TACO

Code for the ACL 2022 paper "Contextual Representation Learning beyond Masked Language Modeling"

What is TACO?

In brief, Token-Alignment Contrastive Objective (TACO) is a simple yet effective language representation learning approach to directly model global semantics when generating contextualized representations. Concretely, TACO consists of two objectives:

the main pre-training objective, like MLM, learns basic representations for tokens.
the token-level contrastive objective, TC loss for short, extracts and aligns contextual semantics hidden in those contextualized representations.

With such MTL-style objectives, the model is able to learn not only the local meanings of tokens but also the global semantics of tokens. Our experiments show that, with the help of TC loss, TACO achieves up to 5x speedup (1/5 pre-training steps) while obtaining better results on the GLUE benchmark compared to MLMs.

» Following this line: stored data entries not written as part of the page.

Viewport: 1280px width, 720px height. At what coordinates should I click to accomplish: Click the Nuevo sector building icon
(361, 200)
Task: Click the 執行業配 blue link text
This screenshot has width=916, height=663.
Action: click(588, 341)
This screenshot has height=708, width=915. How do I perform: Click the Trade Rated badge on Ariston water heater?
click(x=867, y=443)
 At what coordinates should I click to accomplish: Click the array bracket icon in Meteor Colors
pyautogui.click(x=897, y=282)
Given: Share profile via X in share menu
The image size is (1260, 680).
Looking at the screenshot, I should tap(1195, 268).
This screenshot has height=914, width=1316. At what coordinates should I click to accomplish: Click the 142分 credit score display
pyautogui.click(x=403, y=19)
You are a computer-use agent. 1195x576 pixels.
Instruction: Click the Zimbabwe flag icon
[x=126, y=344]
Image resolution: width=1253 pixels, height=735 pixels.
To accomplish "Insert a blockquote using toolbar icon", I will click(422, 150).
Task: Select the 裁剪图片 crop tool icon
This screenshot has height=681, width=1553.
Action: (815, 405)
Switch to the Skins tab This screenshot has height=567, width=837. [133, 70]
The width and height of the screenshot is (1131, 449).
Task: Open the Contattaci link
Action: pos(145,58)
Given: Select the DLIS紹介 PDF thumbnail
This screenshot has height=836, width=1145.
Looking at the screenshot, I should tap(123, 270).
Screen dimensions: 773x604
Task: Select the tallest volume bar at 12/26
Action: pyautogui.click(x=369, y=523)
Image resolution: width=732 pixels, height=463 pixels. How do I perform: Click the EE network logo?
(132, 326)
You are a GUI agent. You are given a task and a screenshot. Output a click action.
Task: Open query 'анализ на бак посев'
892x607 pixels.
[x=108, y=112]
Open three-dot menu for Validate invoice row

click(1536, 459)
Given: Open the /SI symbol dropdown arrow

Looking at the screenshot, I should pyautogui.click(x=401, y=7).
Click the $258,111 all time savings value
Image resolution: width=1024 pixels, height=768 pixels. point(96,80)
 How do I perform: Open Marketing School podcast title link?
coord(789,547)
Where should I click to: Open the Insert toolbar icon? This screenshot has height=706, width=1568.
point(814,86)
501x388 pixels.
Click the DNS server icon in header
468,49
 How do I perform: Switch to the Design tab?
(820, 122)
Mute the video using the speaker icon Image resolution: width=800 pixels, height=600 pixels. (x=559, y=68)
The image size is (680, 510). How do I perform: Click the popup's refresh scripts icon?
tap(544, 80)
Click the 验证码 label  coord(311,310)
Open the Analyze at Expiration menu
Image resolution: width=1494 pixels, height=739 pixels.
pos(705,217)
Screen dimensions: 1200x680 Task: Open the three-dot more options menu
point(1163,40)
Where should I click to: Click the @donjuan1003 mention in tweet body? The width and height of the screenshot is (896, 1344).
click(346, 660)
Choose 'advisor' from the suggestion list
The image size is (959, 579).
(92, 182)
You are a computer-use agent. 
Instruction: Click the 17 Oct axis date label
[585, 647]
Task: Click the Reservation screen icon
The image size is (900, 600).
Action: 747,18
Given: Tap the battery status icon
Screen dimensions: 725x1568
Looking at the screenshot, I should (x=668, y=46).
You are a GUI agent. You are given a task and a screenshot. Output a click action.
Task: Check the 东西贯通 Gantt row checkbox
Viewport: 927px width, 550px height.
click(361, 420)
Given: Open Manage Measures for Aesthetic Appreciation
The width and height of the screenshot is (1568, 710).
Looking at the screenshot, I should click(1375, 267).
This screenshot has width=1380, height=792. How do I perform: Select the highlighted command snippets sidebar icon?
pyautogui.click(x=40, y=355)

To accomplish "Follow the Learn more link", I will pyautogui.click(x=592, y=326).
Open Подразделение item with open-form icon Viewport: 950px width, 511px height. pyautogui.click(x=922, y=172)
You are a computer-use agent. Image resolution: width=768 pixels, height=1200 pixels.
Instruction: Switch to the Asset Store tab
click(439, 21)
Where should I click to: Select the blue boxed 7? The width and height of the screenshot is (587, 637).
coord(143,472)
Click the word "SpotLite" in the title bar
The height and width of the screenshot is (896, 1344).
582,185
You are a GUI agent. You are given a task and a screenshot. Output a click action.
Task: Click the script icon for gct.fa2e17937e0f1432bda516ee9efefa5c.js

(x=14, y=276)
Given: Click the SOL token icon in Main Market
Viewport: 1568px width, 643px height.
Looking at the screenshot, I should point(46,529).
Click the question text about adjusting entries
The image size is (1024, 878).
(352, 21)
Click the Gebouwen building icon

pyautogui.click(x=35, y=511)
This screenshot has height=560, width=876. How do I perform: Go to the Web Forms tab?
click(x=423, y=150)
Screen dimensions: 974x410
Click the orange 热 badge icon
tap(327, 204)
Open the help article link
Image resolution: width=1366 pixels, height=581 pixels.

Here is the illustration of our proposed TC loss:

where $x^{(i)}$ and $x^{(j)}$ are natural language token sequences, such as sentences, from a text corpus. We take transformers as the encoder and it generates contextualized representations for all tokens. Then, the TC loss improves the representation quality by requiring all tokens from nearby positions to have a similar global semantic. To simplify, we take the simplest implementation, element-wise subtraction, to model the global part.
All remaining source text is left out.